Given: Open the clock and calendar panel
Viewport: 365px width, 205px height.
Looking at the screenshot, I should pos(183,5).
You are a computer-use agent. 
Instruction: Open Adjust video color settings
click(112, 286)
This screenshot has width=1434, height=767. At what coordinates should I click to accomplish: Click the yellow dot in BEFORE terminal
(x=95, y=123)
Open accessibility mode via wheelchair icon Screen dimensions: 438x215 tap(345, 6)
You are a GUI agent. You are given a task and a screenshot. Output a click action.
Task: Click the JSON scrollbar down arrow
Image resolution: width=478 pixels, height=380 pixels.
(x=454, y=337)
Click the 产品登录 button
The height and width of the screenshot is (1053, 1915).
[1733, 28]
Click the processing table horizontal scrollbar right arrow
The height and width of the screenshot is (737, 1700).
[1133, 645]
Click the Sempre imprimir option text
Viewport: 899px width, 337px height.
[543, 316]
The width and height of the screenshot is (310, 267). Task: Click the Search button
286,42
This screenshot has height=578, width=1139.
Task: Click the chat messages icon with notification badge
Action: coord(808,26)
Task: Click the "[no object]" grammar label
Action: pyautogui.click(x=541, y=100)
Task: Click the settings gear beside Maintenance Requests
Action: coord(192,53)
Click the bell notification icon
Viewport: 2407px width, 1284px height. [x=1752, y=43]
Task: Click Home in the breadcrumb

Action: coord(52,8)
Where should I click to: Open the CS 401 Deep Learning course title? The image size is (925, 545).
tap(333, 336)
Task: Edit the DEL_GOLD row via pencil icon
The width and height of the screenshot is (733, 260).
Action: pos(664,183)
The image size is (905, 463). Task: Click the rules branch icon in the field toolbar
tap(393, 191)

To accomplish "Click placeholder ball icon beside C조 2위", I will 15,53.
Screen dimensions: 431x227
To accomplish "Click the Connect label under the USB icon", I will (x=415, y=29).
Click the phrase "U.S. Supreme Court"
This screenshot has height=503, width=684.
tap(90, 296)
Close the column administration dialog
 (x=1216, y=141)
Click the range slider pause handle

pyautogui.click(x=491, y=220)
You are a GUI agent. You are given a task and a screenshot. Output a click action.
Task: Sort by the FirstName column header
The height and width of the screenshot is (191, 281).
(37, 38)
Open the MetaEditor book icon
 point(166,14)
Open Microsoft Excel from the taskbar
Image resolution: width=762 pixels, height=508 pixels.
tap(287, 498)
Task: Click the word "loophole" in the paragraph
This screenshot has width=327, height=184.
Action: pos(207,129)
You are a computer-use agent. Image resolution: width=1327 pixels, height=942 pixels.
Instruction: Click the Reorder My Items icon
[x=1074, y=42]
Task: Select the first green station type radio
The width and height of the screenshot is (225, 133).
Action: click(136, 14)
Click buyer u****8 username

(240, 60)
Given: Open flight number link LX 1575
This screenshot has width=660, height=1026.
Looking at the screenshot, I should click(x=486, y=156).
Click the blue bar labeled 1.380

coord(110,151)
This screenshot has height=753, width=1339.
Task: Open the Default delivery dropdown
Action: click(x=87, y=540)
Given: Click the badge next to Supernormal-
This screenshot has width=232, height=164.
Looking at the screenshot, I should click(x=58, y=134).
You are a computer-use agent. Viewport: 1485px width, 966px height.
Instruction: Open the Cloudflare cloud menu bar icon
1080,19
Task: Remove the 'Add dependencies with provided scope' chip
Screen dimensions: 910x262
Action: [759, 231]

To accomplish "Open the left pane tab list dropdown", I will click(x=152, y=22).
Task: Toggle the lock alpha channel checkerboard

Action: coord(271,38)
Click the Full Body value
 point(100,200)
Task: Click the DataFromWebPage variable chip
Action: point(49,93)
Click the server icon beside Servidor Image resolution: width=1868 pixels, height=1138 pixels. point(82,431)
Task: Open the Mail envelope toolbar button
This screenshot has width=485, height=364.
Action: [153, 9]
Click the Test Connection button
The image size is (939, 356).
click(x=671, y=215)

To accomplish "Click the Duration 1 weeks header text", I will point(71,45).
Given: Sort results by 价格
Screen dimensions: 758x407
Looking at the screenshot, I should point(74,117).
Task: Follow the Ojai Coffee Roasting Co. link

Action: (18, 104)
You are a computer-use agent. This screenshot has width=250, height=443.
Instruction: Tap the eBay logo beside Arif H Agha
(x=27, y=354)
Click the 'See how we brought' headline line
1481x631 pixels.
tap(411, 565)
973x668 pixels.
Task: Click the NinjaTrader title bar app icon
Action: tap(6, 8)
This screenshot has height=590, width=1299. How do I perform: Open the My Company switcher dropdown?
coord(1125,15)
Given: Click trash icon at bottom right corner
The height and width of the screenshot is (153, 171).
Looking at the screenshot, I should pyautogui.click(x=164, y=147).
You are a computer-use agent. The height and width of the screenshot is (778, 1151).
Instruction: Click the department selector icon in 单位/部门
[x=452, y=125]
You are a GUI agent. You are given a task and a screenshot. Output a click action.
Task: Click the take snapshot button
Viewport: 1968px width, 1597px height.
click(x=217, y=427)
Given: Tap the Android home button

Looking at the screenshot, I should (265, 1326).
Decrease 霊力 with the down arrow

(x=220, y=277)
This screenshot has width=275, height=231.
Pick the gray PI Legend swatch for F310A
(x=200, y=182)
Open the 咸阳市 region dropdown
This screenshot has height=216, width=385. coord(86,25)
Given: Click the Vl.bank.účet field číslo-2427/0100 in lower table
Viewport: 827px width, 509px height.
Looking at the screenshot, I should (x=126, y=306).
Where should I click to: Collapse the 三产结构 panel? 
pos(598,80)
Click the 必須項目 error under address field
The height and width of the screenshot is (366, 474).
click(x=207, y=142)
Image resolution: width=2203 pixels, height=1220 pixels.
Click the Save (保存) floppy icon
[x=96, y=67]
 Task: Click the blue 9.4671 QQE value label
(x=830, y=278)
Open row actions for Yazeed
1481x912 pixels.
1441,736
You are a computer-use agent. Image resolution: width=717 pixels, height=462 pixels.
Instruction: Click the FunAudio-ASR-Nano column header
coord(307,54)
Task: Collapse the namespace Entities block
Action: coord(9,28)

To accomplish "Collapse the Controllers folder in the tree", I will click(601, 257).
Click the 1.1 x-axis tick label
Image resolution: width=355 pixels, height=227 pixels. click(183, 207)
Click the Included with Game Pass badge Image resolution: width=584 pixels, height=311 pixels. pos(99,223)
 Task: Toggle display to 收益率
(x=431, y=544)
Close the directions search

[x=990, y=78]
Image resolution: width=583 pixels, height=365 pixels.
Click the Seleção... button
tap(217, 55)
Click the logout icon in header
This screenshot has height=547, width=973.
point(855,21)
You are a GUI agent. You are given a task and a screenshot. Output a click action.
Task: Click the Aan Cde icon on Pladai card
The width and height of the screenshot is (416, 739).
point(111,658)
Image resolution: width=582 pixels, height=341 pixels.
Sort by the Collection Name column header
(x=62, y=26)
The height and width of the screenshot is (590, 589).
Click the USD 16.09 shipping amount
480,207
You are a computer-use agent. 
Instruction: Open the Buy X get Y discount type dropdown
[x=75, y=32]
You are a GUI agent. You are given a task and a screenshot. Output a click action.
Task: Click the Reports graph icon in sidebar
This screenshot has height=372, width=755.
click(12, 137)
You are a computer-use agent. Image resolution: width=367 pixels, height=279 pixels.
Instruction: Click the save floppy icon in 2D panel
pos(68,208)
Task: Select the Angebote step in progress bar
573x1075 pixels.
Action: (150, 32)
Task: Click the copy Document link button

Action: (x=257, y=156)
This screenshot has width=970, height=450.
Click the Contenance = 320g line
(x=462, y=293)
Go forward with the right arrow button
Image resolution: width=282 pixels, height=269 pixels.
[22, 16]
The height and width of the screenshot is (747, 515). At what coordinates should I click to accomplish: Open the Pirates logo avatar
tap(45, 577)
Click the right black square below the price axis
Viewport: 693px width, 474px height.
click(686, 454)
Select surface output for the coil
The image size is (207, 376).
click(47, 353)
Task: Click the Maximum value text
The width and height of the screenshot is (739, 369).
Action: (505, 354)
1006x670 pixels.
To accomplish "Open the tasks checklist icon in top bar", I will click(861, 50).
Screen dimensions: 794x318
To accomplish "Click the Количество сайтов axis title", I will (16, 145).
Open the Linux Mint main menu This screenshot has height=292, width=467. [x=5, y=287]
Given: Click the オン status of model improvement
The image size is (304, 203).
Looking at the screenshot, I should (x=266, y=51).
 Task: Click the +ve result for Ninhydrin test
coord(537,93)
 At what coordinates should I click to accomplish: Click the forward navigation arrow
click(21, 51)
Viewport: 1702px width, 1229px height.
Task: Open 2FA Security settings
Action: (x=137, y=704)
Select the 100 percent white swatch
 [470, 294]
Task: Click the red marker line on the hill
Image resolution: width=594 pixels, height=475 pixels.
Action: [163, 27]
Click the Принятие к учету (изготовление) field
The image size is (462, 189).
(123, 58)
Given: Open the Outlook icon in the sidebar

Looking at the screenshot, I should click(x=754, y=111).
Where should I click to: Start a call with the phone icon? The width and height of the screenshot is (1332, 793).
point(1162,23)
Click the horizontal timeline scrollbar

****************************************

_TASK DESCRIPTION_:
Copy out the lines starting with the line with "You are a computer-use agent. Image resolution: width=717" and going on through the line with "Click the Included". Swap "column header" for "column heading" and leave everything else unchanged.

_RESPONSE BELOW_:
You are a computer-use agent. Image resolution: width=717 pixels, height=462 pixels.
Instruction: Click the FunAudio-ASR-Nano column heading
coord(307,54)
Task: Collapse the namespace Entities block
Action: coord(9,28)

To accomplish "Collapse the Controllers folder in the tree", I will click(601, 257).
Click the 1.1 x-axis tick label
Image resolution: width=355 pixels, height=227 pixels. click(183, 207)
Click the Included with Game Pass badge Image resolution: width=584 pixels, height=311 pixels. pos(99,223)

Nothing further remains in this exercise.